When I was in college as in the early-1970s, the the heroes of the Journalism Department were Vietnam reporters Neil Sheehan, Malcolm Brown, Peter Arnett and David Halberstam. It was then I first read Halberstam’s book, “The Making of a Quagmire.” I thought it was a stunning achievement, and still do. Like all good reporters, Halberstam reported what he saw, and what he saw was (1) the U.S. government’s failure to come to grips with the reality that the Vietnam War was not winnable, and (2) the government was withholding evidence from the American public that it was losing the war, both militarily and politically. Mind you, he didn’t accept the assignment to dissent with his country or question its foreign policy, merely to report what he saw. Not all of the Saigon reporters agreed with what he was reporting. Some thought he was being disloyal to his country. Halberstam, on the other hand, strongly believed his job was to report the truth, as did Sheehan, Brown, Arnett and others, which is what they did. When Halberstam returned home, he wrote this book, which was published in 1965, and is the copy I still own, all 323 pages.“


In war, the first casualty is truth,” is an age-old axiom, first voiced by Aeschylus, the Greek dramatist (525 BC—456 BC). And what should Halberstam find when he arrived in Saigon, in the fall of 1962? Government lying: battles reported as victories by the U.S. military brass that at best were draws, and often defeats. The most telling was soon to come, the battle at Ap Bac, on January 2, 1963. Up to this point, the Vietcong had been playing a game of hit-and-run—making sudden unexpected attacks and disappearing before heavy reinforcements could arrive.

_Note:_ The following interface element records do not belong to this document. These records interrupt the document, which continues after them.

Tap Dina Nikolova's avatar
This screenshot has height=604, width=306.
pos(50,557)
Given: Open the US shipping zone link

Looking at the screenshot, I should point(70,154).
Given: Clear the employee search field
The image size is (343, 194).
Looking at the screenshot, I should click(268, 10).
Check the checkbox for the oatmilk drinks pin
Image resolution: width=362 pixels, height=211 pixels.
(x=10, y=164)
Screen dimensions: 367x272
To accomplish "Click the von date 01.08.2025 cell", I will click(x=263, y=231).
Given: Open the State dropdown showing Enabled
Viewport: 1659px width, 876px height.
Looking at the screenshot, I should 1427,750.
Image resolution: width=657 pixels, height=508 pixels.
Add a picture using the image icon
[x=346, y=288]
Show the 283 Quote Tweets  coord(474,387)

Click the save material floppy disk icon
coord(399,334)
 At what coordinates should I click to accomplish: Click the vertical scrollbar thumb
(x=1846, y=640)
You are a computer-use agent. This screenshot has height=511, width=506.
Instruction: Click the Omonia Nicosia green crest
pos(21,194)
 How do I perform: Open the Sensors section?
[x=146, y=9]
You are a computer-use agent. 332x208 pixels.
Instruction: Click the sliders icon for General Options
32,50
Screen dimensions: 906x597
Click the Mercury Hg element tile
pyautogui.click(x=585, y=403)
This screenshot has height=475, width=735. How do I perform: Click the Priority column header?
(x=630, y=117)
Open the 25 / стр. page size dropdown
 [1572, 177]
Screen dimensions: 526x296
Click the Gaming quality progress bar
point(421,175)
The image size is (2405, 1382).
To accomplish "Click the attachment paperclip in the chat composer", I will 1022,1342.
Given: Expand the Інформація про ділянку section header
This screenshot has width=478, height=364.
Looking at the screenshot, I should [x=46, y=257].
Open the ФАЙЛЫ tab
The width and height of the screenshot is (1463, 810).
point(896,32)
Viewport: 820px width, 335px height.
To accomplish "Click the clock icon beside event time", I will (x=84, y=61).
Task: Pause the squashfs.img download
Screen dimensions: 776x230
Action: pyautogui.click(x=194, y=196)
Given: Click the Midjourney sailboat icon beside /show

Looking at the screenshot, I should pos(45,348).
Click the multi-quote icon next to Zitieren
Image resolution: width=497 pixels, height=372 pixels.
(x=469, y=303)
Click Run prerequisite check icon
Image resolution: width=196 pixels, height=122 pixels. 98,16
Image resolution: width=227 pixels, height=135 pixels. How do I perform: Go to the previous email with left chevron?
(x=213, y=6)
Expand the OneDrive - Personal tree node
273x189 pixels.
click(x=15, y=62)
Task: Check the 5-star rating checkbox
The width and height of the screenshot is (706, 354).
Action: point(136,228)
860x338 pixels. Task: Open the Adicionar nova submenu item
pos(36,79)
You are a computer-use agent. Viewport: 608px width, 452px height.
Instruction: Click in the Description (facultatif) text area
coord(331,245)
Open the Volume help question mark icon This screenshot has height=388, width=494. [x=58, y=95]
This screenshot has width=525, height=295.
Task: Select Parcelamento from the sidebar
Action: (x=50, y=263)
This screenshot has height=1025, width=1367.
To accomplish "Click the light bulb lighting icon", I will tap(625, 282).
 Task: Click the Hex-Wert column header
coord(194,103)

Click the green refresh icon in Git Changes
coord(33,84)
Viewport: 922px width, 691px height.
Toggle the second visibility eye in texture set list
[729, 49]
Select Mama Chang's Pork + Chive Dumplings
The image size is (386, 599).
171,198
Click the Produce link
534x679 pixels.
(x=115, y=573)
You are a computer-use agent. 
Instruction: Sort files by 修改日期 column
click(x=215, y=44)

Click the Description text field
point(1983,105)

“If we could only make them stand and fight,” the U.S. military command kept saying. At Ap Bac that is exactly what happened. At Ap Bac, the ARVN (Army of the Republic of Vietnam) had the Vietcong trapped. With no where to go, they would have to stand and fight. Thus, the standing battle the Americans wanted was about to take place. The battle was in fact a debacle. The ARVN had the advantage, was better equipped, in greater number, had superior fire-power, and had the support of U.S. helicopters and armored personnel carries. The failure to seize the moment—and this was the biggest problem throughout the war—was because the ARVN were poorly led, feared casualties, and had no heart for battle. At Ap Bac, with the enemy pinned down, ARVN attacks were uncoordinated, haphazard, and some never came, despited repeated orders. The Vietcong fought their way out and escaped once again.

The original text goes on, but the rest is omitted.